There are now just 162 787-8s in backlog, a number now matched by the 787-10. There are 455 787-9s in backlog, for a total of 779. Fifty-eight percent of the backlog is for the 787-9, 21% for the -8 and 21% for the -10. (Figure 3.)
The 777 Classic sales did not meet the low-end threshold Boeing has identified as necessary to successfully bridge the gap between the Classic and the 777X without reducing the production rate beyond the previously announced 7/mo, down from the current 8.3/mo.
Boeing sold 38 Classics last year, comprised of 22 -300ERs and 16 freighters. Boeing also sold 20 777Xs. (Figure 4.)
Airbus announced its year-end order details today. LNC will have a similar analysis breakdown later this week.
Interesting on how badly the 737-9Max is doing
I think the only reason the 739er is doing OK is because Delta most likely got an ‘opportunistic’ price on their new order, they are well known for scooping deals on last-gen planes. Boeing discounting heavily to keep the -9 sales looking alright would not surprise me. Even so, DL also has 45 A321s in the pipeline.
http://www.pdxlight.com gives a total 219 orders for the MAX-9.
Of those ~half (100) are for United. If they go A321, like all their direct competitors, I’m not sure these -9s will become -8s . UA is important enough to change their mind unpunished or has contract appendices.
Unnoticed; 737MAX-9 Launching Customer LionAir seems to have quietly moved to -8s recently, while ordering A321s.
“Providing additional clarity about the delivery priority in the Lion Air MAX order, Beverly Wyse, Boeing’s vice president and general manager for the 737 program said, “Lion Air is the 737-9 [MAX] launch customer and will be the first to fly the MAX in Asia.”
All in all .an off year in terms of sales . I look for a strong showing for both 787-10,as well as new orders for the 777x..
It’s only a matter of time before Singapore and BA come on board
I’m sure many MAX 8 are placeholders for the MAX 9. What’s the advantage of the 8 over the 9 other than for short runways like Chicago Midway? Otherwise, take advantage of maximum floor area for all aircraft over 150 seats, be that the MAX 9 or the A321.
The longer fuselage, low slung MAX needs almost 12,000 ft of runway to take off with a full load.

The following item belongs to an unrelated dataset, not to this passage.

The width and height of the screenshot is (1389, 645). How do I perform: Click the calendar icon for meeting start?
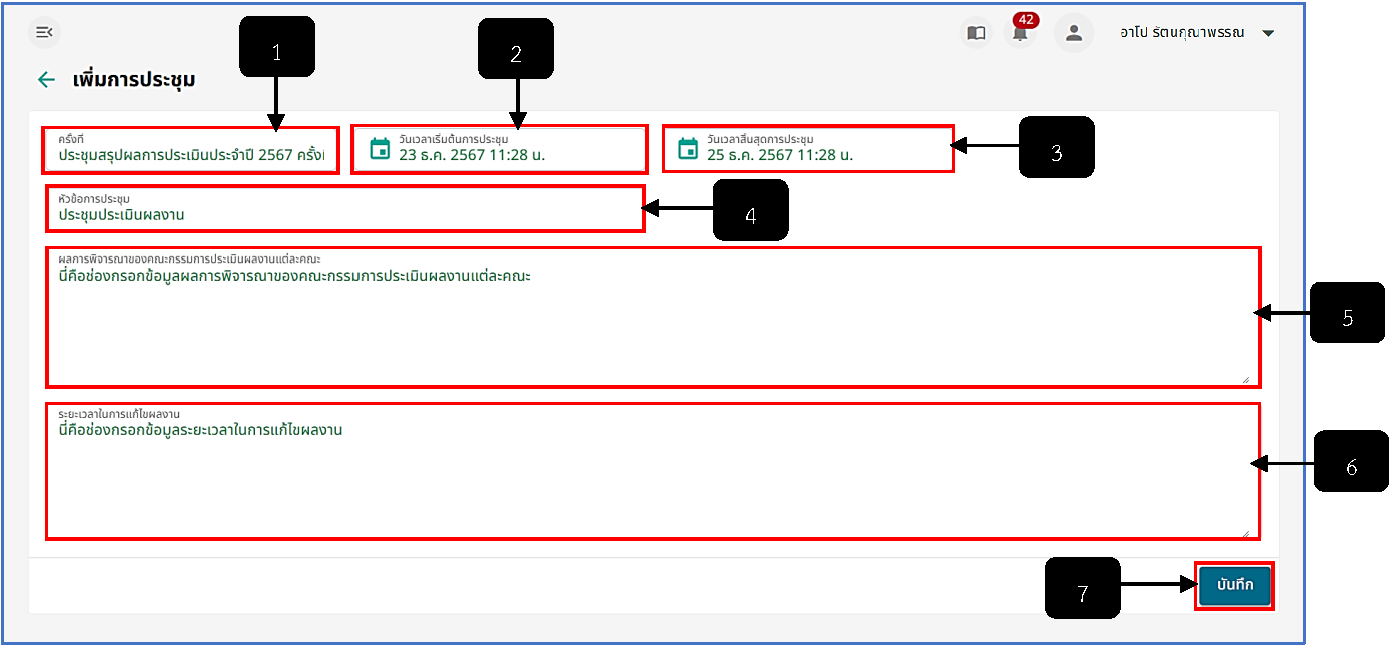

True, but for medium distance routes and multi-class cabins with less load, the MAX 9 will offer 12 more seats. I could see American switching to the MAX 9 for the bulk of their deliveries, just like Alaska and United.
@Ted: American likes the 737-8. It does not like the 737-9, preferring the A321neo.
I think the -9 airfield performance makes that you have to consider a sizeable list of airports that you cannot serve efficiently. Many hot and/or high ones, for the next 25 yrs. With a significantly better machine (almost all respects) flown by the competitors. Becomes a hard to defend investment in the boardroom.